South Carolina Community Health Worker Association
Community Health Worker (CHW) is an umbrella term and includes community health representatives, promotores, peers, and other workforce members
CHWs share life experience, trust, compassion, and cultural value alignment with the communities where they live and serve.
Our values – self-determination, and self-empowerment of our workforce; integrity of character; dignity and respect for every human being; social justice and equity to ensure fair treatment, access, opportunity, and outcomes for all individuals and communities – guide our work. They are north stars we will use to support our members, foster partnerships, advocate nationally, develop strategic objectives, and assess our impact.

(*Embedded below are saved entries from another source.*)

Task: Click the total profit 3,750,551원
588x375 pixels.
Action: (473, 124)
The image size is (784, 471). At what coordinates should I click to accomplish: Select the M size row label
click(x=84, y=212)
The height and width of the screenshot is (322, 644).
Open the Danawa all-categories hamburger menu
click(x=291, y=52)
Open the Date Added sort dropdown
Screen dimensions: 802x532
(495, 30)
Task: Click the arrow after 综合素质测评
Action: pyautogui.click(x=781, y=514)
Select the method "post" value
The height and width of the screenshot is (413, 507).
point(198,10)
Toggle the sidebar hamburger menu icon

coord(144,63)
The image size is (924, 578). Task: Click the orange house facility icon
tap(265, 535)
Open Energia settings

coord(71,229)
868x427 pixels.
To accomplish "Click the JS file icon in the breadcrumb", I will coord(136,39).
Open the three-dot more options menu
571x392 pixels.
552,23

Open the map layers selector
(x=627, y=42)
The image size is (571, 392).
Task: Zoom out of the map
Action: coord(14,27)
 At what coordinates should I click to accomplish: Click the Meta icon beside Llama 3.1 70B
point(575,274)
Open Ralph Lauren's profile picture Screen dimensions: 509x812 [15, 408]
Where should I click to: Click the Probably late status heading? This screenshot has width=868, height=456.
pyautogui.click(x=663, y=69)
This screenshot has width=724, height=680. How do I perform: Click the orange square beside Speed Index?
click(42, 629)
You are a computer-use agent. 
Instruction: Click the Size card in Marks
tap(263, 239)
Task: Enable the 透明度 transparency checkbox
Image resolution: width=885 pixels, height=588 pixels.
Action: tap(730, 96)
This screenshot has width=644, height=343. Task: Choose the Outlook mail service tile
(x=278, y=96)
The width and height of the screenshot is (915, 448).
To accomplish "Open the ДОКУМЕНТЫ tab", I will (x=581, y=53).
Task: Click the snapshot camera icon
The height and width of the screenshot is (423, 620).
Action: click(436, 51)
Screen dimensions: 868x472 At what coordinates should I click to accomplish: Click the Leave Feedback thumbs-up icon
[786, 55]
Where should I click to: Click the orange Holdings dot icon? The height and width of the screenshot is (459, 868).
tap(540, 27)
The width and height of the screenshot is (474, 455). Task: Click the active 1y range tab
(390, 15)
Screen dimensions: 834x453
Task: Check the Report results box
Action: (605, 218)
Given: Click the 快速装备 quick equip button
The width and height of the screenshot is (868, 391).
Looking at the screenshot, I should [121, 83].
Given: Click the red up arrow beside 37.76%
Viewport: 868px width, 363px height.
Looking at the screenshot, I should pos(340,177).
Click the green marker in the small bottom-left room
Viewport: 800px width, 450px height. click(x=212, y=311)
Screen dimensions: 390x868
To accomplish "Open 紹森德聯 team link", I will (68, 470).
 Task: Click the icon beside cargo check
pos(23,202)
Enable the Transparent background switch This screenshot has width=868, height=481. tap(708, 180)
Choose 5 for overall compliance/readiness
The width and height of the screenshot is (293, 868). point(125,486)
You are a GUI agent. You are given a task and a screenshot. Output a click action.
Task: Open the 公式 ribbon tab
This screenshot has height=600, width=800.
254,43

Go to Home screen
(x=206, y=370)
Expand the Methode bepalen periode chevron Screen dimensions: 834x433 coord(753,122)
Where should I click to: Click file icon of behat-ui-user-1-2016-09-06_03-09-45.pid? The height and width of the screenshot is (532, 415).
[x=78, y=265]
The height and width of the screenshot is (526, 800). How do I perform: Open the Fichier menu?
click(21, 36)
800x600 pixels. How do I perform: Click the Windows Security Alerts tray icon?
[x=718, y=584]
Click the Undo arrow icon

Community Health Workers may work in community-based organizations, like neighborhoods, housing, local libraries, and faith-based programs. CHWs also work in large health systems, Federally Qualified Health Centers, Rural Health Centers, public health agencies, and small private practices. Community Health Workers may also be found in organizations focused on addressing unmet needs, like legal services or assisting with agricultural workers.
While CHWs are focused on whole health and social factors that impact health outcomes, they may work in disease-specific programs, like maternal-child health, Sickle Cell, diabetes, or hypertension.
Community Health Workers:
- Are experts on overcoming challenges and barriers to living healthier, fuller lives
- Build trust by being unbiased, non-judgmental, and working with cultural humility
- Cultural mediation between communities, health care providers, and human service systems
- Provide culturally appropriate and understandable health education and information
- Connect people with the services and resources
- Advocate for individual and community needs
- Often serve as a bridge between community and health care
- Build individual and community capacity
- Don't provide Clinical or Personal Care
Community Health Worker Scope of Practice
CHWs can work with multiple types of partners, such as health care practitioners, managed care plans, human service organizations, and community-based organizations. Job duties typically involve three main components: Helping people navigate the health and human services system; providing culturally appropriate health education; and building individual and community capacity. CHWs are expected, to the fullest extent possible, to provide culturally and linguistically appropriate support, guidance, and encouragement for individuals and help them receive needed follow-up care.
CHWs should spend fifty (50) percent or more of their time working with individuals and/or groups in the community. The list below provides a general description of the types of duties a CHW may fulfill and therefore the CHW job description should include some combination of these duties.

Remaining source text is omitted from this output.